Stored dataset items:
--------------------------------------------------

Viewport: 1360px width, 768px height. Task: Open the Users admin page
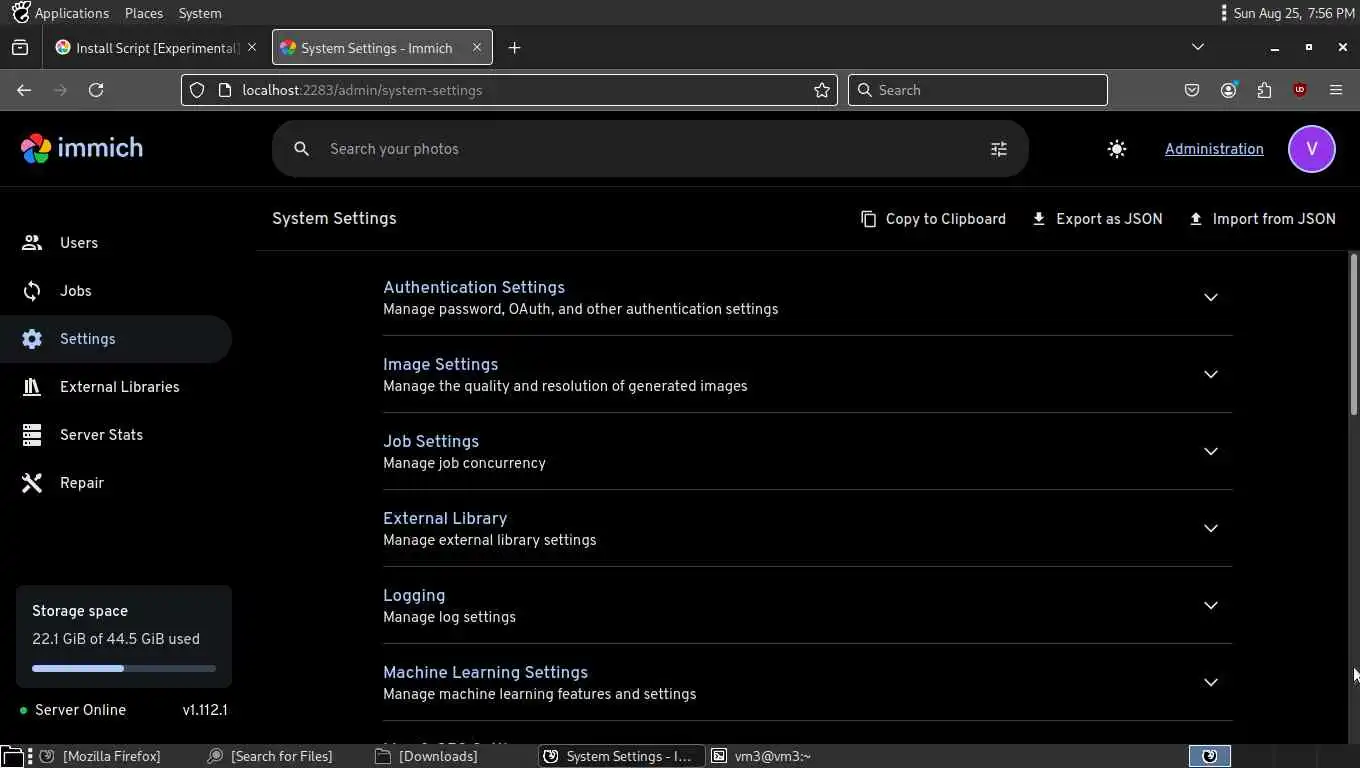click(x=78, y=243)
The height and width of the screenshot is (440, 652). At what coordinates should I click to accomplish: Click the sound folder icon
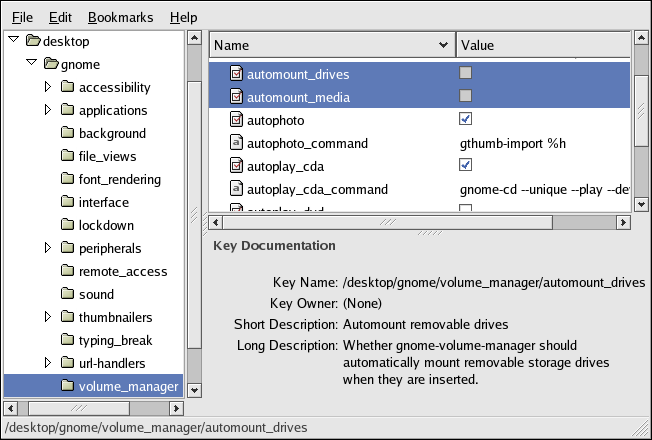tap(67, 294)
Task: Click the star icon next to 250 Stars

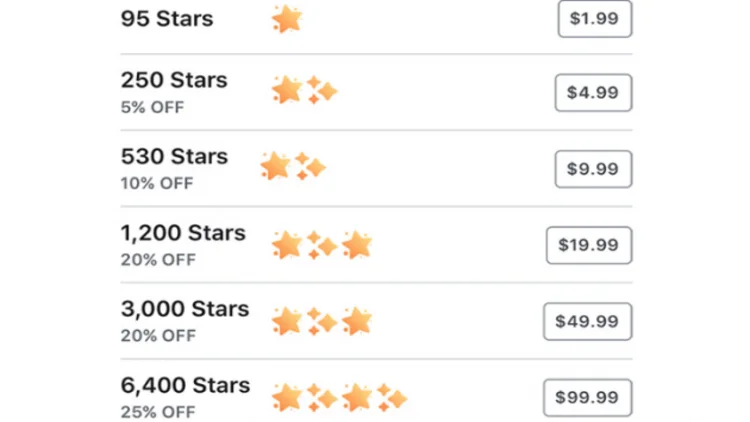Action: (305, 89)
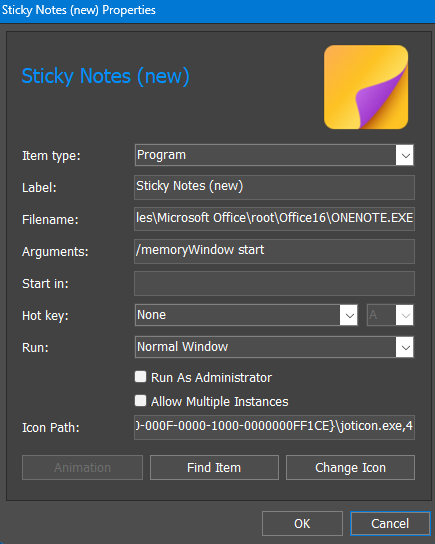The image size is (435, 544).
Task: Click the Sticky Notes app icon image
Action: tap(366, 87)
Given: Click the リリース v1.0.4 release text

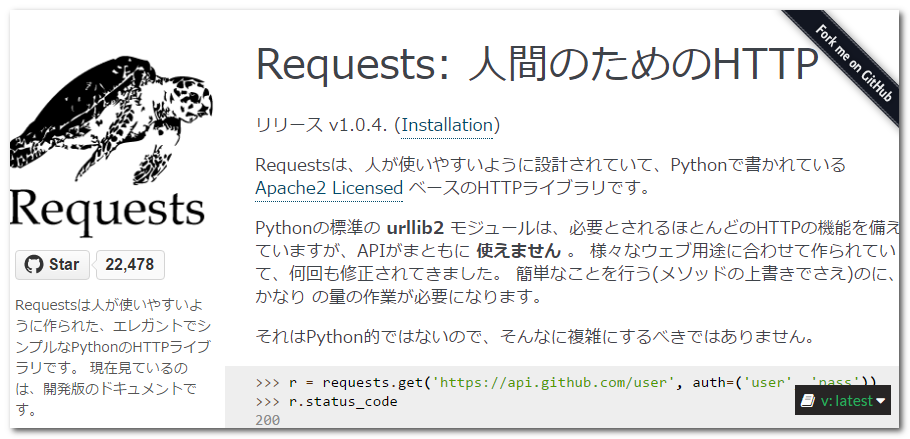Looking at the screenshot, I should pyautogui.click(x=322, y=125).
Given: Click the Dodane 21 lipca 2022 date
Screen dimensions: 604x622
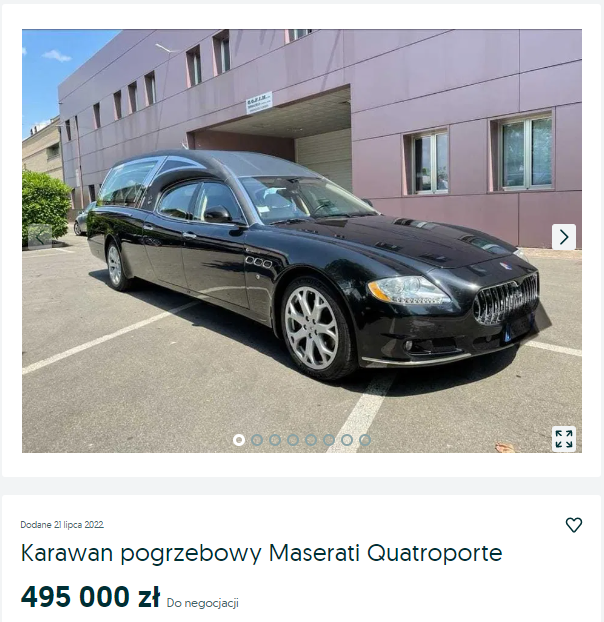Looking at the screenshot, I should [62, 525].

--------------------------------------------------

▶ [Required action]: The answer is the records above, repeated exactly, with no picture in it.

▶ [Response box]:
Viewport: 1360px width, 768px height. Task: Open the Users admin page
click(x=78, y=243)
The height and width of the screenshot is (440, 652). At what coordinates should I click to accomplish: Click the sound folder icon
tap(67, 294)
Task: Click the star icon next to 250 Stars

Action: (305, 89)
The image size is (435, 544).
Task: Click the Sticky Notes app icon image
Action: tap(366, 87)
Given: Click the リリース v1.0.4 release text

Looking at the screenshot, I should pyautogui.click(x=322, y=125).
Given: Click the Dodane 21 lipca 2022 date
Screen dimensions: 604x622
Looking at the screenshot, I should [62, 525].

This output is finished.